I’ve slowed the clockspeed of the system so that we can notice any difference here in microseconds.

1> timer:tc(fun() -> atoms:foo("Some string value that I don't really care about.") end).
{16,{error,wonky_input}}
2> timer:tc(fun() -> atoms:foo("Where is my cheeseburger?") end).
{13,{ok,3}}
3> timer:tc(fun() -> atoms:foo("arglebargle") end).
{12,{error,wonky_input}}
4> timer:tc(fun() -> atoms:bar(dont_care) end).
{9,{ok,2}}
5> timer:tc(fun() -> atoms:bar(cheeseburger) end).                                      
{10,{ok,3}}
6> timer:tc(fun() -> atoms:bar(arglebargle) end).                                        
{10,{error,wonky_input}}

See what happened? The long string that varies only at the tail end from two options in the function head takes 16 microsecond to compare and return a value. The string that differs at the head is evaluated as a bad match for the first two options the moment the very first character is compared. The total mismatch is our fastest return because that string never need be traversed even a single time to know that it doesn’t match any of the available definitions of foo/1. With atoms, however, we see a pretty constant speed of comparison. That speed would not change at all even if the atoms were a hundred characters long in text, because underneath they are all just integer values.
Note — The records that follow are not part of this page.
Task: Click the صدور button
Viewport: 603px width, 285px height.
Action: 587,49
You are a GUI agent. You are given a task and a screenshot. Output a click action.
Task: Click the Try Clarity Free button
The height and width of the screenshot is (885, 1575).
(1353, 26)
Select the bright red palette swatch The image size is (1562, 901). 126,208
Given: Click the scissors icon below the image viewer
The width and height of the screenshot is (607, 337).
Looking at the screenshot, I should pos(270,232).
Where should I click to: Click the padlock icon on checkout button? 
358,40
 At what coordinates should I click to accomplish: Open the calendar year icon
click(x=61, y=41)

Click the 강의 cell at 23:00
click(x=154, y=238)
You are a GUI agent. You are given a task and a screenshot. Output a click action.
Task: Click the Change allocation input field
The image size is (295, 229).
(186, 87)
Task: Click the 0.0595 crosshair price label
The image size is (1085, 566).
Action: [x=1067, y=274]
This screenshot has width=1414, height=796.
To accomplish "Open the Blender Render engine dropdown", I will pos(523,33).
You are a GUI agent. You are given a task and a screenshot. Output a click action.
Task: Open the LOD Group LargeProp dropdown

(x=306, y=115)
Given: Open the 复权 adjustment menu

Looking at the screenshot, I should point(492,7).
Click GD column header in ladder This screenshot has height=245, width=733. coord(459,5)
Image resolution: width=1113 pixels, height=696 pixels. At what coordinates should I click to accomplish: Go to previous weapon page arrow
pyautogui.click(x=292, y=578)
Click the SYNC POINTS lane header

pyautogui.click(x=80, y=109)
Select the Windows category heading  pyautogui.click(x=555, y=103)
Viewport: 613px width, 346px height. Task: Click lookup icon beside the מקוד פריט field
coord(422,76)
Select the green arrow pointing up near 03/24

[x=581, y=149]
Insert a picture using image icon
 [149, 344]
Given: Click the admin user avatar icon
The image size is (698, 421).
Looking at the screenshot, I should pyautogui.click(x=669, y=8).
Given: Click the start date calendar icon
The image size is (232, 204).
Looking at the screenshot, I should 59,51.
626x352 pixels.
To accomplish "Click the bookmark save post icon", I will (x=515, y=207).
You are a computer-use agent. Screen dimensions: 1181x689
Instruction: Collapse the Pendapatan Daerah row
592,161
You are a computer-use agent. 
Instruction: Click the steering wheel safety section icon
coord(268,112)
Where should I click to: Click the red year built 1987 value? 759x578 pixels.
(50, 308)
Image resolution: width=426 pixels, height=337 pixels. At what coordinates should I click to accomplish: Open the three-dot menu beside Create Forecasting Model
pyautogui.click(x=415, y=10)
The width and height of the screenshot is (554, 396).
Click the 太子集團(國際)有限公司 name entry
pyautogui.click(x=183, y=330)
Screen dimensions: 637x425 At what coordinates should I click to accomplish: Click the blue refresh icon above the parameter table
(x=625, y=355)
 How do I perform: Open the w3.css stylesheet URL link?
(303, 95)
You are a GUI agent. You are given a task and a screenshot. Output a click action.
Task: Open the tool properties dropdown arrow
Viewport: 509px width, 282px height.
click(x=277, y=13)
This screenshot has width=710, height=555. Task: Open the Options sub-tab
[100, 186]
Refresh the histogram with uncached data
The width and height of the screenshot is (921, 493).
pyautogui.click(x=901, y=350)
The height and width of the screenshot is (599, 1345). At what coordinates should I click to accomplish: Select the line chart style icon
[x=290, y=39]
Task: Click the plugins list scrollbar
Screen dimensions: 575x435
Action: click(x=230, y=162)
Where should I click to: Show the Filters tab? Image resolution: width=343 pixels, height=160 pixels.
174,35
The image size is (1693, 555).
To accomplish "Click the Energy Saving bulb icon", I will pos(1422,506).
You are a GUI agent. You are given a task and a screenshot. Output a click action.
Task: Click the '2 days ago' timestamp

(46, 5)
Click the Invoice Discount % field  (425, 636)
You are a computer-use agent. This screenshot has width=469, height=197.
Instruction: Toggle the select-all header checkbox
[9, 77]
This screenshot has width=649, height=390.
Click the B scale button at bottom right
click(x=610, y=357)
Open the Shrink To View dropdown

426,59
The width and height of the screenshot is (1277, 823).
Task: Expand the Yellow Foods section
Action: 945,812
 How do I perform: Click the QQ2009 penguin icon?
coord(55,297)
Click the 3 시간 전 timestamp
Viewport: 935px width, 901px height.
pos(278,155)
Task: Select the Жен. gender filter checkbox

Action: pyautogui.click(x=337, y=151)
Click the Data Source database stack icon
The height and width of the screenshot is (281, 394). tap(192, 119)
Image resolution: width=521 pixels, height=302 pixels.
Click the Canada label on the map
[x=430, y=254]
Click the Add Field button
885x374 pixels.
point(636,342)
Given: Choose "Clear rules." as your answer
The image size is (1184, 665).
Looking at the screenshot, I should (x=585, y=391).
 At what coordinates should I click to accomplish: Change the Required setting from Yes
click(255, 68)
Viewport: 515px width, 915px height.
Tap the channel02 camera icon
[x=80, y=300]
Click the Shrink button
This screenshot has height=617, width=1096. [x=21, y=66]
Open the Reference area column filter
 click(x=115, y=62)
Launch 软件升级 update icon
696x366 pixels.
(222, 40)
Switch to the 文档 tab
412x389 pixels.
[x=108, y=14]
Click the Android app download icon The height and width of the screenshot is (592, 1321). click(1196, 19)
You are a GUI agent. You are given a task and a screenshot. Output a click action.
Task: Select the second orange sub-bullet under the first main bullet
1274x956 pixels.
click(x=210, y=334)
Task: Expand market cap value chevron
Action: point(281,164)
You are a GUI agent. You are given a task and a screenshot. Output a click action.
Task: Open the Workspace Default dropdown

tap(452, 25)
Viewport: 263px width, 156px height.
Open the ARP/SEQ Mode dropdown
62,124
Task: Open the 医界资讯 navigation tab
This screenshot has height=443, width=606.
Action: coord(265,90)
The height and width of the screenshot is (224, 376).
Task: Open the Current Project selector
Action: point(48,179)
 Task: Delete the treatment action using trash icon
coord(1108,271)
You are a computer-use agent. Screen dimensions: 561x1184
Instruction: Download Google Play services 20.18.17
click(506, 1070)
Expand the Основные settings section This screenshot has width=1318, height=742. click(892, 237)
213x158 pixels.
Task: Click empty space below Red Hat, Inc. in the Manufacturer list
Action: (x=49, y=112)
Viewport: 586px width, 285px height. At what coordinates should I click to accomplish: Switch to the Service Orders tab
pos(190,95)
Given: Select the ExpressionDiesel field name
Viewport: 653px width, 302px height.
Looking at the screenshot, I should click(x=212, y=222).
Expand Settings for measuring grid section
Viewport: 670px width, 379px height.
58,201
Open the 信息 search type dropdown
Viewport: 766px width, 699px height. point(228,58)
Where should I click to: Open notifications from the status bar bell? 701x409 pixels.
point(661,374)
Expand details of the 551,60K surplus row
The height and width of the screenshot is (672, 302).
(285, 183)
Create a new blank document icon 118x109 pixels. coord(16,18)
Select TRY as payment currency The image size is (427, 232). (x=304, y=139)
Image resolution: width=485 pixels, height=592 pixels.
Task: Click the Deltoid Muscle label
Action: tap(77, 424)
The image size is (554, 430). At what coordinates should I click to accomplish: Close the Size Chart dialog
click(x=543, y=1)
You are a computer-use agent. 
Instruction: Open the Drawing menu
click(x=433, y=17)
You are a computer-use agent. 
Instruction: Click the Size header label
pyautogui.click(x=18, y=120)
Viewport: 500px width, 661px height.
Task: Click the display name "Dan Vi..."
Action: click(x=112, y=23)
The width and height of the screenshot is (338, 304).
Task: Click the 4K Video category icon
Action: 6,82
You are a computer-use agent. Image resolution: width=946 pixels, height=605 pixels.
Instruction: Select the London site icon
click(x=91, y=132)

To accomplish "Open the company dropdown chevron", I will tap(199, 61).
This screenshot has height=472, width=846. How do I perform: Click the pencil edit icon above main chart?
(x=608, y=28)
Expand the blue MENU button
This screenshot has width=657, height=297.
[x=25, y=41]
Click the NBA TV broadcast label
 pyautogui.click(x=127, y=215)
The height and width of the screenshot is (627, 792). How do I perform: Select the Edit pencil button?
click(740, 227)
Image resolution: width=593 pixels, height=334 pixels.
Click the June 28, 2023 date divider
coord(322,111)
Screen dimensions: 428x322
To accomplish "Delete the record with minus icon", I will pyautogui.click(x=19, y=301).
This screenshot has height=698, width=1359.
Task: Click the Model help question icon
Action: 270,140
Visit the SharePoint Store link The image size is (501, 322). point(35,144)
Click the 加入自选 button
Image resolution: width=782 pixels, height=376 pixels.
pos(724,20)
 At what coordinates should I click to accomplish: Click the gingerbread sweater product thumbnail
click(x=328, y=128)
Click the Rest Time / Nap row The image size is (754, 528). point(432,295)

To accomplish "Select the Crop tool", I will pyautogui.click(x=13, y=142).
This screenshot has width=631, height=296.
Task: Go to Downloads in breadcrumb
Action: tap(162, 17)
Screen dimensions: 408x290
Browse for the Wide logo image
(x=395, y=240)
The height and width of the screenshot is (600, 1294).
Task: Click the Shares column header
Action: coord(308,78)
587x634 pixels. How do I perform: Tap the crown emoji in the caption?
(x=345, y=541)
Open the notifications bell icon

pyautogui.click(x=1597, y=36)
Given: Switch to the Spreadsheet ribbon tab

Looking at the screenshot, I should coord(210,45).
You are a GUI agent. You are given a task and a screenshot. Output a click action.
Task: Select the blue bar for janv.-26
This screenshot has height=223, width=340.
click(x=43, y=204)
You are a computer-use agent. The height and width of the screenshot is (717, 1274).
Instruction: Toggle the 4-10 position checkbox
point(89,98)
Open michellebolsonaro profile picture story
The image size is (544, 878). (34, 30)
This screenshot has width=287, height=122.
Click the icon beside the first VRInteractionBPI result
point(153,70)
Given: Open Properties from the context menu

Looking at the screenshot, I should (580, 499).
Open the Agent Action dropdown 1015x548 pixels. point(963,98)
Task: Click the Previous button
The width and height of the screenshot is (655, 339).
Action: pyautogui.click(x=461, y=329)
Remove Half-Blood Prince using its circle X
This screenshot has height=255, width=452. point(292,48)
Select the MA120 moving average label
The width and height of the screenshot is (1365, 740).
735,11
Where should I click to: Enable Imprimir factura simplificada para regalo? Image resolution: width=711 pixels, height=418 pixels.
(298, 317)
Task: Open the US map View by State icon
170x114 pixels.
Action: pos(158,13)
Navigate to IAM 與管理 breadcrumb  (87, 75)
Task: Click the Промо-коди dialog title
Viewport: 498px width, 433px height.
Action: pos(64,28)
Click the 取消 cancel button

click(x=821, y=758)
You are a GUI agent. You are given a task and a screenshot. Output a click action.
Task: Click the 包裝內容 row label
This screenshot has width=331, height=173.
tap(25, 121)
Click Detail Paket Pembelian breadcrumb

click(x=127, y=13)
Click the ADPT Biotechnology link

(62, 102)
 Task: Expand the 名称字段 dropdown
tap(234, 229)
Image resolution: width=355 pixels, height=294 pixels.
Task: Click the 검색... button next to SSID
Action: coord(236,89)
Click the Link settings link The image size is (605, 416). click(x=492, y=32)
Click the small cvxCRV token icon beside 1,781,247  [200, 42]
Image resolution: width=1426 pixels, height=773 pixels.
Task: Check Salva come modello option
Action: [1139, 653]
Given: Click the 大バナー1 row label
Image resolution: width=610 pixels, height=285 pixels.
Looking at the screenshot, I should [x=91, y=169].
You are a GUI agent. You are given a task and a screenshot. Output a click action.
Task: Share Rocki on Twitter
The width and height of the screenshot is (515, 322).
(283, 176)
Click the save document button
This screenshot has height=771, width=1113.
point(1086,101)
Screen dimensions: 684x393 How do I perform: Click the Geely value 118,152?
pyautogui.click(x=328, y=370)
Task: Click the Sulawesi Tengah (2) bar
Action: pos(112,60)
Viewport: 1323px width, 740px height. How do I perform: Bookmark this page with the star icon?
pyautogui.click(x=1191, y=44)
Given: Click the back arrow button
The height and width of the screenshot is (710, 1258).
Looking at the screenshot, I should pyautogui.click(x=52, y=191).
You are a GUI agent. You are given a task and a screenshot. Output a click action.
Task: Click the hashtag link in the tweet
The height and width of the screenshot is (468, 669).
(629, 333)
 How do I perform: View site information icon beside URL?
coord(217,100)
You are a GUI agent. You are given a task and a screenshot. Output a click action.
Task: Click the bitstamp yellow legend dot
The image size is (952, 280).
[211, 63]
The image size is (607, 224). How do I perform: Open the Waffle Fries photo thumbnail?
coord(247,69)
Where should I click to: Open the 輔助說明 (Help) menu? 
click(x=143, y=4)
Now take a look back and consider the return values defined for foo/1 and bar/1. They don’t return naked values, they return pairs where the first member is an atom. This is a pretty common technique in Erlang when writing either a library intended for 3rd party use or when defining functions that have side-effecty operations that might fail (here we have pure functions, but I’m just using this as an example). Remember, the equal sign in Erlang is both an assignment operator and an assertion operator, when calling a function that nests its return values you have the freedom to decide whether to crash the current process on an unexpected value or to handle the “error” (in which case for your program it becomes an expected condition and not an exception).

blah(Condition) ->
    {ok, Value} = foo(Condition),
    do_stuff(Value).

The code above will crash if the tuple {error, wonky_input} is returned, because the expected atom 'ok' does not match the actually returned atom ‘error’.

bleh(Condition) ->
   case foo(Condition) of
       {ok, Value}          -> do_stuff(Value);
       {error, wonky_input} -> get_new_condition()
   end.

The code above now does not crash on that error return value and instead moves on to get another condition to try out, because the error tuple matches one of the case conditions that is defined as a return value. All this can happen really fast because atoms comparisons are really integer comparisons, and that means we save a ton of processor time (and space) by avoiding string/list or binary comparisons all over the place.

In addition to atoms being a much nicer and dramatically more flexible version of global enumerated types that let us write code in a more natural style that uses normal-language labels for program semantics, it turns out that function and module names are also atoms. This is a really nice feature in itself, because it allows us to write highly dynamic code with a lot less confusion about what types both sides of a call needs to be as well as making the code easier to read. I can even implement my own version of apply/3:

my_apply(Module, Function, Args) ->
    Module:Function(Args).

Of course, there is a whole pile of reasons why you will never want to actually write a function like this in a real program, but that’s the sort of power we have without doing any type casting magic, introspection, or on-the-fly modification of our program, references or memory space.

Once you get used to using atoms and matching you’ll really start to miss them in other languages and wonder how you ever got along without them. Now run off and start writing some code to practice thinking with atoms. They will become natural to you before the day is out.